Tally the lines in the data below that contain the word "want". Reply with the number only.

---- Information supplied

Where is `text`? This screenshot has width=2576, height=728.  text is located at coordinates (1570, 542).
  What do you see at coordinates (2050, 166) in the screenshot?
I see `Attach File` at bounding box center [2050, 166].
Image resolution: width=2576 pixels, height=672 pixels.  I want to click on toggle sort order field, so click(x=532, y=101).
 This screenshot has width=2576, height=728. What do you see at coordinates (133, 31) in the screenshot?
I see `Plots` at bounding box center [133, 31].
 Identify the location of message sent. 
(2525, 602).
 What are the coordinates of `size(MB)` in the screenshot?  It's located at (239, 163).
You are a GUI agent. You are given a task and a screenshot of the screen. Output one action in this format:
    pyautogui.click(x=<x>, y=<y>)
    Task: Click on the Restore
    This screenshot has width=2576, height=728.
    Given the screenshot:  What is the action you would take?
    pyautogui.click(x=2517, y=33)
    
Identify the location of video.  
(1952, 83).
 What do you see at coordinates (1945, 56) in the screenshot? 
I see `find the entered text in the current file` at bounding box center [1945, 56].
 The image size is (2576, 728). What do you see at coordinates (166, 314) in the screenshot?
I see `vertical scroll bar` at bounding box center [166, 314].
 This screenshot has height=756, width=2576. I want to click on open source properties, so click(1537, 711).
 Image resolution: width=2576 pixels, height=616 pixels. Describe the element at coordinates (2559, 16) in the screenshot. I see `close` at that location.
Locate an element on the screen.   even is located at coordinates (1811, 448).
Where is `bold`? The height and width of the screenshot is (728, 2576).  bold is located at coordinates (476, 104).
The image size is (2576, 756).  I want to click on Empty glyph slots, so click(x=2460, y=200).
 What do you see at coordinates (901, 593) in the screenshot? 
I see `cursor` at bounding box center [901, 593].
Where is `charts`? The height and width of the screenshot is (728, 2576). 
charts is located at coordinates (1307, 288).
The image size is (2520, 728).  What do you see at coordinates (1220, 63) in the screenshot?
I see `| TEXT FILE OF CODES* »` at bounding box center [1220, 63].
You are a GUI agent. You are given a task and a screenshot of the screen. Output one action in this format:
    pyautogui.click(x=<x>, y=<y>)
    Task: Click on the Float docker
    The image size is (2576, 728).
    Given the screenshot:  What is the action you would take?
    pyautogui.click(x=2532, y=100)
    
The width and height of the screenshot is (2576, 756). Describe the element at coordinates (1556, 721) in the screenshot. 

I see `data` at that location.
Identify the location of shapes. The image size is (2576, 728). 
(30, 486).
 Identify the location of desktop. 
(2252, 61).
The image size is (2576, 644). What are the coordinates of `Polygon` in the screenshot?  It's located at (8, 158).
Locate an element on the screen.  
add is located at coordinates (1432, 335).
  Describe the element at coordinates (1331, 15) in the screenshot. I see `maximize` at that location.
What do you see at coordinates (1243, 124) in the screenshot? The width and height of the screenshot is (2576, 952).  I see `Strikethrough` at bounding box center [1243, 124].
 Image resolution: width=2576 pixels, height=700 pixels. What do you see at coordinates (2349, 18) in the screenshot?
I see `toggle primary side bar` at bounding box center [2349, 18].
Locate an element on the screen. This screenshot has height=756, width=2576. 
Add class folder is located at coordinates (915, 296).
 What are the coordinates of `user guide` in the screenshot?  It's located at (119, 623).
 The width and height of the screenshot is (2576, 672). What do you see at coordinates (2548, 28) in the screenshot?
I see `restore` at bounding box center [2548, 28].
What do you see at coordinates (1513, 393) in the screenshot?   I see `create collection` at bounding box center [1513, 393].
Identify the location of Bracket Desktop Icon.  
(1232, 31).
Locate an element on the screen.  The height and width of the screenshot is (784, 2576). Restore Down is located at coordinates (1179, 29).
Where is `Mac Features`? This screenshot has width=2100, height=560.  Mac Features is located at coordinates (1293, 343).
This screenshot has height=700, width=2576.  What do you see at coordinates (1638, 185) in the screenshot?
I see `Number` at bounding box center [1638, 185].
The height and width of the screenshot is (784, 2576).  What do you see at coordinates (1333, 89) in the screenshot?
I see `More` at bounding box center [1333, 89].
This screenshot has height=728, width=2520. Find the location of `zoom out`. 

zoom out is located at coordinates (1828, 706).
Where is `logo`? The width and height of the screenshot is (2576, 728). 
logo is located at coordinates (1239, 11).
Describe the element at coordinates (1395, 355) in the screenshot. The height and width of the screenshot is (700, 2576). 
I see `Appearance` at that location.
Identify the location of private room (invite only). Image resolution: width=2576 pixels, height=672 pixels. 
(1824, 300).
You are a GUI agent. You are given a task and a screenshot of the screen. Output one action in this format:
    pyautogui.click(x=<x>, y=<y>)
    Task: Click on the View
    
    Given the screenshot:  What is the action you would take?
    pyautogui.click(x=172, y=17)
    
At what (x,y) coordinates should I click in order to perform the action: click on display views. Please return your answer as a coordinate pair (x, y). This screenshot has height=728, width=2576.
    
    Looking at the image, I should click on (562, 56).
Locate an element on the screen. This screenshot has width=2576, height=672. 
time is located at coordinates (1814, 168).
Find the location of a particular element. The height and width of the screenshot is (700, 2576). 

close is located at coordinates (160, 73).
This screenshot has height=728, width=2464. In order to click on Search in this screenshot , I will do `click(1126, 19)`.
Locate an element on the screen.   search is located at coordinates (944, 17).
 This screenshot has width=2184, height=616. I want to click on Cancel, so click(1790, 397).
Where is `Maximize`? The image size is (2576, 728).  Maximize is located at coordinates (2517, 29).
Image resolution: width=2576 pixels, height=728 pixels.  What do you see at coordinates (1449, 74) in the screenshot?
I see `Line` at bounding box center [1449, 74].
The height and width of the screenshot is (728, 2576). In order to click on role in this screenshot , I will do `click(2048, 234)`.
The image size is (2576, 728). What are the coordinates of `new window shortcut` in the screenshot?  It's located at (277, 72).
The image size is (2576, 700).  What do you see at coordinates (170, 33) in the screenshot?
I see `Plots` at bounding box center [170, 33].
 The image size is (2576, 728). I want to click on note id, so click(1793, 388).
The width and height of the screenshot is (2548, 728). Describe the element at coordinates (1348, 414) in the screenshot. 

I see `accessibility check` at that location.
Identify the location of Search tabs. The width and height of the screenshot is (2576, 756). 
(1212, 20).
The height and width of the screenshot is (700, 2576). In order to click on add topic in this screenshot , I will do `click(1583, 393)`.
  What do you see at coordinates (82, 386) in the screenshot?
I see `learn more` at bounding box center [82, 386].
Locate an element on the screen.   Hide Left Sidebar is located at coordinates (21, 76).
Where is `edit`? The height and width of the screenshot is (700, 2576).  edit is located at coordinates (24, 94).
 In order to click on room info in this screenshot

--------

Written response:
5